Before you read that, a little background on me would be good:
With that in mind, I decided to drop a few lines about this here.
Yeah, in the original post Twitter says that they get 3x more performance using Lucene and Java. The post is OK. The arguments are right. Your interpretation may be wrong.
People like to generalize things. Like “Twitter says they get more performance with Java, so, Ruby sucks”, which is not correct. If it was, maybe you could also use PHP, since Facebook uses it and it works for them.
Java is, in fact, more scalable than Ruby. And Erlang is more scalable than Java. So if scalability is your only argument and concern, let's Erlang everything.
Oh, are you talking about performance now? Why don't you write your entire application in C using raphters?
Exactly: because of productivity.
The fact is that Ruby and Java have different focuses in some points. Ruby is way more focused in readability and productivity than Java, for example. But this argument itself doesn't make one language better or worse than other. They are just different.
Never. You could read that post how many times you want.
What happens is that a lot of republications about that post do.
Usually, they don't even know what they are talking about. They just link to that post, talk a lot of bullshit around the subject, and say something pretentious, like, “thanks to java Twitter handles the U.S. elections”, which is also usually the title. I'm very inclined to believe that someone is paying them to say that.
That's bullshit. Maybe, if they just stopped using MySQL and started using Lucene and refactored their Ruby code - which they said in the post that had a huge technical debt - it would be fast enough. Maybe not. We can't be sure about it based on assumptions.
You probably don't and probably will never have numbers even close to Twitter's. You probably don't have the same problems. The solutions that work for Twitter may not work for your application.
Oracle, obviously, took advantage of this situation to promote their technology, Java and Java Enterprise Edition.
The thing is that Twitter doesn't use any JEE technology. They implemented their own “platform”, called Blender, using things like Thrift, Netty and NIO, as they say in the post:
Blender is a Thrift and HTTP service built on Netty, a highly-scalable NIO client server library written in Java that enables the development of a variety of protocol servers and clients quickly and easily.
JEE is heavy and has a lot of features that Twitter will never use. Maybe for an ERP it could make sense and work pretty well. But not for Twitter, not for everyone.
So, what's the real concurrency problem with Ruby?
The main problem is that Ruby uses a Global Interpreter Lock (GIL), which means that even if you use multiple threads, there will be only one lock per interpreter process. In other hand, Java has a very well tested and stable concurrency model with one lock per thread, as well other concurrecy models (like Actor model using things like Akka).

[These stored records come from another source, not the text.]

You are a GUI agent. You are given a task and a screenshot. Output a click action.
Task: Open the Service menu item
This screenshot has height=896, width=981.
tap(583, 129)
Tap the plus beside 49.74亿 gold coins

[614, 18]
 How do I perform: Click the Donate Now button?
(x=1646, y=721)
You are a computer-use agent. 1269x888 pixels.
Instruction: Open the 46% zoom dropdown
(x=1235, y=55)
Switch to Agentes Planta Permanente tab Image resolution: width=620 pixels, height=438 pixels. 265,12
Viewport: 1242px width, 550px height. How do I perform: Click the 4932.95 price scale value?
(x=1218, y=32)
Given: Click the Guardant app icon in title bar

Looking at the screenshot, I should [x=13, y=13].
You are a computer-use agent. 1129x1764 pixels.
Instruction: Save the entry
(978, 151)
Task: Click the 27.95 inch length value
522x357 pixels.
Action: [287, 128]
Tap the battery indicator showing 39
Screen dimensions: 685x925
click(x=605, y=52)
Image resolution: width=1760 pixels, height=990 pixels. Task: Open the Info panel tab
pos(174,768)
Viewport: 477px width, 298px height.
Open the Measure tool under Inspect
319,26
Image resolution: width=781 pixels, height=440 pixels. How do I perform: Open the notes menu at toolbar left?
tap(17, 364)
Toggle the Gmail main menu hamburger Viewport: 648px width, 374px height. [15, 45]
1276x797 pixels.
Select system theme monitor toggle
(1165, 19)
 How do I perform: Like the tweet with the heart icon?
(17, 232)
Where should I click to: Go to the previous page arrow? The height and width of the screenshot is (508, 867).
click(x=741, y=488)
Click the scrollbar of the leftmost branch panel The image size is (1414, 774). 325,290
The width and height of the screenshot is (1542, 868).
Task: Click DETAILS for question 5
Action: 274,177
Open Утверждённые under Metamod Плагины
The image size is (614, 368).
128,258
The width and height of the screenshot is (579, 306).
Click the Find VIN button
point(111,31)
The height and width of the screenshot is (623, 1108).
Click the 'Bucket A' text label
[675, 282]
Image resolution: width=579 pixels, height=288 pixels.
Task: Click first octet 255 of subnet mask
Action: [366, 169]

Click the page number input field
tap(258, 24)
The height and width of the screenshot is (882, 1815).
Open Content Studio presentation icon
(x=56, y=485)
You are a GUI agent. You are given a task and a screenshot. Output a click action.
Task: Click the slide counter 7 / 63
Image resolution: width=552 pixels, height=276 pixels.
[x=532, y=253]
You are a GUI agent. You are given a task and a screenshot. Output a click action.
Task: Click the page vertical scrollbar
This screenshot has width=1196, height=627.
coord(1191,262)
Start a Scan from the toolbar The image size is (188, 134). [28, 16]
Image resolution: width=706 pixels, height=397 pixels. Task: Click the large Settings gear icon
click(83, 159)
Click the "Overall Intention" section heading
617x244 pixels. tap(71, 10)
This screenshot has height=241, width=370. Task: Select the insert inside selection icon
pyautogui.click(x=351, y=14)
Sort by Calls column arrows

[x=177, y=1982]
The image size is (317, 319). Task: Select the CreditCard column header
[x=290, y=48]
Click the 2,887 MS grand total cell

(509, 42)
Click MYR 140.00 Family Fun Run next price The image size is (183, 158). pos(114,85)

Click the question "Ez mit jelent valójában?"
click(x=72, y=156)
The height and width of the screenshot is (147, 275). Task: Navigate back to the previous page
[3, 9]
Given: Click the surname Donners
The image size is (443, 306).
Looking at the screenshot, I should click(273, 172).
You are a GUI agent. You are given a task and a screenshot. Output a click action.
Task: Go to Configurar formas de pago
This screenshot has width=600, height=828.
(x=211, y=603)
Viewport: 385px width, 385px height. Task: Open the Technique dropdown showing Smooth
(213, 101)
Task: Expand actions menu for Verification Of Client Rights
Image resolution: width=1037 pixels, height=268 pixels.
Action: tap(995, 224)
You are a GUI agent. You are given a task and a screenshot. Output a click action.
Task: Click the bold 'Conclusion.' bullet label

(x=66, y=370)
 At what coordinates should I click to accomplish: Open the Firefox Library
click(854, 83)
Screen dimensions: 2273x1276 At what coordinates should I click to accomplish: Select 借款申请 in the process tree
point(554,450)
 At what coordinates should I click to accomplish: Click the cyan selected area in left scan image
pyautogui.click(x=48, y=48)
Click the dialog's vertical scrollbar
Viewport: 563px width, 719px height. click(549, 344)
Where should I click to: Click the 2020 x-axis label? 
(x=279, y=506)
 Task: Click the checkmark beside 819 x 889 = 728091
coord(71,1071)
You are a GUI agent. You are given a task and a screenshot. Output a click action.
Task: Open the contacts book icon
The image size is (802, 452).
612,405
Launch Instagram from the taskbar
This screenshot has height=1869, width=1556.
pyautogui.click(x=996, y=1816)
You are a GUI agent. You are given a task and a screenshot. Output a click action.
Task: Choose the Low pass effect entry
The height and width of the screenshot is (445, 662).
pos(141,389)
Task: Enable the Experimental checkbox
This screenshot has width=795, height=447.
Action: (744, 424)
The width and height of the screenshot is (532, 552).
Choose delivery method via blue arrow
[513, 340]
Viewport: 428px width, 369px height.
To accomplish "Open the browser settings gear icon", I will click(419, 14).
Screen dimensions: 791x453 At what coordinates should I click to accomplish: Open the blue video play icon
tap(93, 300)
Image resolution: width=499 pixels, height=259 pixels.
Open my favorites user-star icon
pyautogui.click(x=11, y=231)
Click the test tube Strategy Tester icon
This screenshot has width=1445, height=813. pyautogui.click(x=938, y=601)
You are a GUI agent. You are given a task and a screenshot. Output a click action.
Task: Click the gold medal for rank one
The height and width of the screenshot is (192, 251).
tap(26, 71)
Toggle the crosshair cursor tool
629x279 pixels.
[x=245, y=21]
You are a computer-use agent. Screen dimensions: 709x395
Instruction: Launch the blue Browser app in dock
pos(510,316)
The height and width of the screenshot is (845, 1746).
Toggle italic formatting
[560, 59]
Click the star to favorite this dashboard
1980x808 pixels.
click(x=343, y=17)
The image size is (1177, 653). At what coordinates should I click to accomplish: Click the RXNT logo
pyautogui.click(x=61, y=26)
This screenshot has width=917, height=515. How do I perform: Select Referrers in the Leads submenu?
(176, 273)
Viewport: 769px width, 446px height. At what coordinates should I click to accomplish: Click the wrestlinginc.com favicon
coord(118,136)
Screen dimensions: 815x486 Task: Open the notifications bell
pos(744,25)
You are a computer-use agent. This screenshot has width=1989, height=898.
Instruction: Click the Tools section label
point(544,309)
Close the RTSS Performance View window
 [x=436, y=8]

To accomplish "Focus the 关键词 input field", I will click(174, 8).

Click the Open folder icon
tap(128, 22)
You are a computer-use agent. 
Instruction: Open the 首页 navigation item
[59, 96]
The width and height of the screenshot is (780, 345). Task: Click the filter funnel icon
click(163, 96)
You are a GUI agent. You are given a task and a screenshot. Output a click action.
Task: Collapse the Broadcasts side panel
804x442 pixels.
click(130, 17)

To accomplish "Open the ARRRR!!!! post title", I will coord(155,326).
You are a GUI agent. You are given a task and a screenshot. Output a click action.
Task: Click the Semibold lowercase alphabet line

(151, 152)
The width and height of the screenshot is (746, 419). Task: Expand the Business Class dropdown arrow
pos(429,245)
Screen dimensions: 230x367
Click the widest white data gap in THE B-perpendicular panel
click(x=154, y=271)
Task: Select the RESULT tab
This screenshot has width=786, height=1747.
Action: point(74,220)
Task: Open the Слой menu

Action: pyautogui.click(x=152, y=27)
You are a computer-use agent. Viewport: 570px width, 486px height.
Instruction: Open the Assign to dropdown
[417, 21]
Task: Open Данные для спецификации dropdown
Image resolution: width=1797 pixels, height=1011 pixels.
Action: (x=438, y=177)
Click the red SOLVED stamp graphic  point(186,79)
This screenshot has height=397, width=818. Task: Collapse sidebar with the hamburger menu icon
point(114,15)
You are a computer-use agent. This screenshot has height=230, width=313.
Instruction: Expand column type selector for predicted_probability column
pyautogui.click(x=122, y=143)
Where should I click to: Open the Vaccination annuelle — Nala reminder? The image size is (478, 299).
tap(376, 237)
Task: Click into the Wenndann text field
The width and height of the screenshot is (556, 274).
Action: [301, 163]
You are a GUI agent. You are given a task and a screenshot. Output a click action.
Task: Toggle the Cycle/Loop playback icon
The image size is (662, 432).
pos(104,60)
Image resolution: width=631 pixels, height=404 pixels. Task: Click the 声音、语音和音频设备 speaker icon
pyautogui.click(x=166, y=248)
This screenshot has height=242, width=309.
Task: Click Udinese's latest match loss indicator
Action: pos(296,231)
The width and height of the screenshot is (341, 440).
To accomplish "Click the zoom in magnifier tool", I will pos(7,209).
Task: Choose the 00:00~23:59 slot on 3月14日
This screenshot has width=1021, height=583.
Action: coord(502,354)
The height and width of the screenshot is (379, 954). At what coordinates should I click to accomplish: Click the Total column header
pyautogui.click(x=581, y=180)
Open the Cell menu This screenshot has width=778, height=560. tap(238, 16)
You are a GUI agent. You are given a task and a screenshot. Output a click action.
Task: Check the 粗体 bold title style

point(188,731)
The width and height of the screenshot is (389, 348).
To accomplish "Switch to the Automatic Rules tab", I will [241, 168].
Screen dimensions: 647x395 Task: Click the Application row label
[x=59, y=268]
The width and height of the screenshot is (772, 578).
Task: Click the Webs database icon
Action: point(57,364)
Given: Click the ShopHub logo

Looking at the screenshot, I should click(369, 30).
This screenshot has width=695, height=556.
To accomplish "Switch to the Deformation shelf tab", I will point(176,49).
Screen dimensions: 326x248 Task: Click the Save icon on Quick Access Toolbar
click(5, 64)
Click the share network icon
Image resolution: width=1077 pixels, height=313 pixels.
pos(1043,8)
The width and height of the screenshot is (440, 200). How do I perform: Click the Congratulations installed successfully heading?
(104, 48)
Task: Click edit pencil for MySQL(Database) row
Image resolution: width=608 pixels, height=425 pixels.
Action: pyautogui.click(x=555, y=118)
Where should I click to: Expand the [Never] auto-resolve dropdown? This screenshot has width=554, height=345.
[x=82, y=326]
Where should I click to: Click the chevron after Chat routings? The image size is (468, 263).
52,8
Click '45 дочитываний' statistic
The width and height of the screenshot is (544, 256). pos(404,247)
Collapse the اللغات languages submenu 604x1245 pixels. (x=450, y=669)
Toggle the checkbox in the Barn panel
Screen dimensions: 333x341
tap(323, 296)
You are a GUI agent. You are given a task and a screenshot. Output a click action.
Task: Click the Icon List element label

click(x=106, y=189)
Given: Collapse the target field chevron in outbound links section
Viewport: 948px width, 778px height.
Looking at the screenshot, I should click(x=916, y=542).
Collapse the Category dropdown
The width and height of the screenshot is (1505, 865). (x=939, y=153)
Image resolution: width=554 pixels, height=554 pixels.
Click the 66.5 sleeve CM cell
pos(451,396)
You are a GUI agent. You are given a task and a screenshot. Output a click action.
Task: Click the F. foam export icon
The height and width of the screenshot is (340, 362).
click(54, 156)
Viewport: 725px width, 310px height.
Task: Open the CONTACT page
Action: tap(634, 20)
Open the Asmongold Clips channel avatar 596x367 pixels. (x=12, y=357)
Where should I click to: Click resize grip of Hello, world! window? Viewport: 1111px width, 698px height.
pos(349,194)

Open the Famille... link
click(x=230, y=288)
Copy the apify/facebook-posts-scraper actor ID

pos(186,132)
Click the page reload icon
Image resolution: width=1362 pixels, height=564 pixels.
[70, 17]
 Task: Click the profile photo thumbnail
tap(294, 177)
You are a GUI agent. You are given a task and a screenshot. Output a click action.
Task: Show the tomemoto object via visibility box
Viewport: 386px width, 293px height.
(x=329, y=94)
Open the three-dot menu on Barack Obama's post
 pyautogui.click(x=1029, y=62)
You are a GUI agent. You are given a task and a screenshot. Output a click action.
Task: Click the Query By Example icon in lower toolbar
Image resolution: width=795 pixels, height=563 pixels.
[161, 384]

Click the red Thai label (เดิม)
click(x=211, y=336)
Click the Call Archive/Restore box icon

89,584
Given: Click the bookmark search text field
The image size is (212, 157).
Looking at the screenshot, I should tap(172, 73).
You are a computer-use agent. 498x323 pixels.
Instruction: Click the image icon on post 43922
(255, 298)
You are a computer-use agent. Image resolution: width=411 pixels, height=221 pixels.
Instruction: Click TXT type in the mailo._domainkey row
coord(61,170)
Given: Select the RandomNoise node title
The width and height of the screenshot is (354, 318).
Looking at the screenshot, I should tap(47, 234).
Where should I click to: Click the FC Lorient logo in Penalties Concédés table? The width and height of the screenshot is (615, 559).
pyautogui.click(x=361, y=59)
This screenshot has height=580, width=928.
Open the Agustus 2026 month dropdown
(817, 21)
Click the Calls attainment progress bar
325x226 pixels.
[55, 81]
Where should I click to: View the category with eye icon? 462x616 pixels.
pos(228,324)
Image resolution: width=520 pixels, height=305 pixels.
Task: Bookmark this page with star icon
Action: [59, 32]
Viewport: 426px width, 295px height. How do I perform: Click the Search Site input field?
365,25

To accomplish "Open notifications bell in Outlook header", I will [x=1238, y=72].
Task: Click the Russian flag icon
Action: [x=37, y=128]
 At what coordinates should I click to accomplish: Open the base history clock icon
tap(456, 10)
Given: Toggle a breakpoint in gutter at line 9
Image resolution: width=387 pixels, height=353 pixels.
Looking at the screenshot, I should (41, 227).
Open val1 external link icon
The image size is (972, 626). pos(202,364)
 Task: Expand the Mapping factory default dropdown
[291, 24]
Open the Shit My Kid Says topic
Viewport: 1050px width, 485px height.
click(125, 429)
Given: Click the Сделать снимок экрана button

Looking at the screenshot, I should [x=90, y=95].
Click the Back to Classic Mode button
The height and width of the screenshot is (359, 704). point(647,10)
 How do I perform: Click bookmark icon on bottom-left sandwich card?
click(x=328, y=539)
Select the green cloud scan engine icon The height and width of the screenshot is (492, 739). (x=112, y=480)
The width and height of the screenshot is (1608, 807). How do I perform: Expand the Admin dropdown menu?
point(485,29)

The implications of Ruby's behavior is that if you want a 10 level concurrency, you will need to start 10 application processes. Assuming that each application instance uses around 200mb of memory, 10 x 200 = 2Gb~ (which is indeed a lot of memory), while in Java it would probably use less, depending on the application server.
The main problem is the memory usage. If you need something like 1k level concurrency, you are screwed. But this is not the only problem. Since Ruby has the GIL, if one thread locks it, the other threads running in that interpreter instance would have to wait. This behavior could also lead to a lot of CPU idle time.
The good part is that some Ruby application servers, like unicorn, rely on unix process forking to achieve concurrency. Basically, it means that instead of 10 processes with separate memory spaces, the server “clones” the process into 10. They share this part of memory, but they can also modify their own memory without affecting other forks.
Note that what I said above is about Ruby MRI. You can also try jRuby, which has all the advantages of JVM, or even Rubinius.
The point is the same old conclusion that everyone keeps repeating but nobody is listening: There is no silver bullet.
I like to see comparisons between languages. I don't mind if I read somewhere that “[some lang I like][random feature] sucks”, s long as they have valid arguments.
I also don't mind if someone says that [lang X] is better than [lang Y] in some matter, as long as they prove me their point.
Now, saying that “[lang X] is better than [lang Y] because of [reason Z]” doesn't make any sense.